日韩性视频-久久久蜜桃-www中文字幕-在线中文字幕av-亚洲欧美一区二区三区四区-撸久久-香蕉视频一区-久久无码精品丰满人妻-国产高潮av-激情福利社-日韩av网址大全-国产精品久久999-日本五十路在线-性欧美在线-久久99精品波多结衣一区-男女午夜免费视频-黑人极品ⅴideos精品欧美棵-人人妻人人澡人人爽精品欧美一区-日韩一区在线看-欧美a级在线免费观看

歡迎訪問 生活随笔!

生活随笔

當(dāng)前位置: 首頁 > 编程资源 > 编程问答 >内容正文

编程问答

Nutch2.x+Hadoop 2.5.2+Hbase0.94.26(续2)

發(fā)布時間:2024/4/17 编程问答 21 豆豆
生活随笔 收集整理的這篇文章主要介紹了 Nutch2.x+Hadoop 2.5.2+Hbase0.94.26(续2) 小編覺得挺不錯的,現(xiàn)在分享給大家,幫大家做個參考.

1.執(zhí)行bin/nutch generate -topN 5 -crawlId tieba的時候,出現(xiàn)以下錯誤

java.lang.Exception: java.lang.ClassCastException: org.apache.avro.generic.GenericData$Record cannot be cast to org.apache.gora.persistency.Persistent

????????at org.apache.hadoop.mapred.LocalJobRunner$Job.runTasks(LocalJobRunner.java:462)

????????at org.apache.hadoop.mapred.LocalJobRunner$Job.run(LocalJobRunner.java:529)

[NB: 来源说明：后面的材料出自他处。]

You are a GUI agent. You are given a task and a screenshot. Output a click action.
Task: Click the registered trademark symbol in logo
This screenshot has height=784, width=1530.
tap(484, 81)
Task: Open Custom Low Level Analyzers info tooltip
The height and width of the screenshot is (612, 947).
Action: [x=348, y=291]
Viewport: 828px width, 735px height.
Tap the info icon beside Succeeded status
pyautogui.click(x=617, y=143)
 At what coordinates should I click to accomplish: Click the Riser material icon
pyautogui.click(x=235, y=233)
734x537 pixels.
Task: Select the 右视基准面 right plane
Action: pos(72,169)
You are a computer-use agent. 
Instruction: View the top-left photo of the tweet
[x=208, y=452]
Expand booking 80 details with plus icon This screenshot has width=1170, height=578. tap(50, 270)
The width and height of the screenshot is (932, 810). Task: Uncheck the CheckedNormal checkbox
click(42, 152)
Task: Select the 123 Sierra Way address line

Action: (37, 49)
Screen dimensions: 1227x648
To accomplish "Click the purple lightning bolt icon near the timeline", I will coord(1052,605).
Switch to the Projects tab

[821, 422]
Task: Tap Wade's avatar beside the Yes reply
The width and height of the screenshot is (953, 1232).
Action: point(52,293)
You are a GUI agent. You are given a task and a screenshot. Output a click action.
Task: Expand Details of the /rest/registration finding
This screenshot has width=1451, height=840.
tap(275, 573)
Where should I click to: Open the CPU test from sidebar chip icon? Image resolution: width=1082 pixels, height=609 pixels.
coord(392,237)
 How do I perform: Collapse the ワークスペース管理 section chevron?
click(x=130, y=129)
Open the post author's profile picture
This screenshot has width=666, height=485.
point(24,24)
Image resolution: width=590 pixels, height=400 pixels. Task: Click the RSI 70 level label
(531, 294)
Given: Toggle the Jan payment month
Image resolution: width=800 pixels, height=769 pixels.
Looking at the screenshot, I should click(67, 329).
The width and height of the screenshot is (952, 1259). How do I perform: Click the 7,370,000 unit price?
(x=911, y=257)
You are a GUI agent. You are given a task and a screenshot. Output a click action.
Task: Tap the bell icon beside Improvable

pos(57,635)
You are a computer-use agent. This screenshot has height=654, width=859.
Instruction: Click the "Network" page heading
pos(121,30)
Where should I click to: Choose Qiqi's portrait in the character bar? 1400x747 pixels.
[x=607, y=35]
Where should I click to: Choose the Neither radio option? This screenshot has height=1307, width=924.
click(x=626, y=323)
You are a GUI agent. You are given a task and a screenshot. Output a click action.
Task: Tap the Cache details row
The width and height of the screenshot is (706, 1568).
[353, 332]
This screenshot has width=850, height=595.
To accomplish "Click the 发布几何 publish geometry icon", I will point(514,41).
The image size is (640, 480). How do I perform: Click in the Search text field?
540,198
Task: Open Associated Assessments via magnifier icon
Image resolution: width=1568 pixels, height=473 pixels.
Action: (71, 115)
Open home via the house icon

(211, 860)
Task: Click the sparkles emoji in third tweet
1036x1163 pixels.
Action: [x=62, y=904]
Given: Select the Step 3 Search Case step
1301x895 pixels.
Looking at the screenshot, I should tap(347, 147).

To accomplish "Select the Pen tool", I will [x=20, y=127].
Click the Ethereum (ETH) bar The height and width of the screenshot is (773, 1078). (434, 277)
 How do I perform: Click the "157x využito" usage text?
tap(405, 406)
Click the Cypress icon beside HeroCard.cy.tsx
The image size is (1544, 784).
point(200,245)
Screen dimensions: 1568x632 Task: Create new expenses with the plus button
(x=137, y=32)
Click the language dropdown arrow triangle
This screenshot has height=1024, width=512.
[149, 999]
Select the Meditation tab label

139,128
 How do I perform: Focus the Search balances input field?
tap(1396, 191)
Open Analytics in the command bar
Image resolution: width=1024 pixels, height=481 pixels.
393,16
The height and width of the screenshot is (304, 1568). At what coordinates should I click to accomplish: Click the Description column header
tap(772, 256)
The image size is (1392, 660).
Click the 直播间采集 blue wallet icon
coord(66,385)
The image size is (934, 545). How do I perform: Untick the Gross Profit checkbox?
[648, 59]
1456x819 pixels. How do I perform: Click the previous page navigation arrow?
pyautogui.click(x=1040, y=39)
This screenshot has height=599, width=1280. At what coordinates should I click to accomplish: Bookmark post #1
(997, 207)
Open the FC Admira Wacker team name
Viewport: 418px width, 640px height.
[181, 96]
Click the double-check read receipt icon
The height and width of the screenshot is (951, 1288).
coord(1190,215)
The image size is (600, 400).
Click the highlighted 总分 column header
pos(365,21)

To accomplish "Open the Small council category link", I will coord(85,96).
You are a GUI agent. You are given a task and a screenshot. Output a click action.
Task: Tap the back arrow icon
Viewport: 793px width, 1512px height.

Caused by: java.lang.ClassCastException: org.apache.avro.generic.GenericData$Record cannot be cast to org.apache.gora.persistency.Persistent

????????at org.apache.gora.mapreduce.PersistentDeserializer.deserialize(PersistentDeserializer.java:71)

????????at org.apache.gora.mapreduce.PersistentDeserializer.deserialize(PersistentDeserializer.java:35)

????????at org.apache.hadoop.mapreduce.task.ReduceContextImpl.nextKeyValue(ReduceContextImpl.java:146)

????????at org.apache.hadoop.mapreduce.task.ReduceContextImpl.nextKey(ReduceContextImpl.java:121)

????????at org.apache.hadoop.mapreduce.lib.reduce.WrappedReducer$Context.nextKey(WrappedReducer.java:302)

????????at org.apache.hadoop.mapreduce.Reducer.run(Reducer.java:170)

????????at org.apache.hadoop.mapred.ReduceTask.runNewReducer(ReduceTask.java:627)

????????at org.apache.hadoop.mapred.ReduceTask.run(ReduceTask.java:389)

????????at org.apache.hadoop.mapred.LocalJobRunner$Job$ReduceTaskRunnable.run(LocalJobRunner.java:319)

????????at java.util.concurrent.Executors$RunnableAdapter.call(Executors.java:511)

????????at java.util.concurrent.FutureTask.run(FutureTask.java:266)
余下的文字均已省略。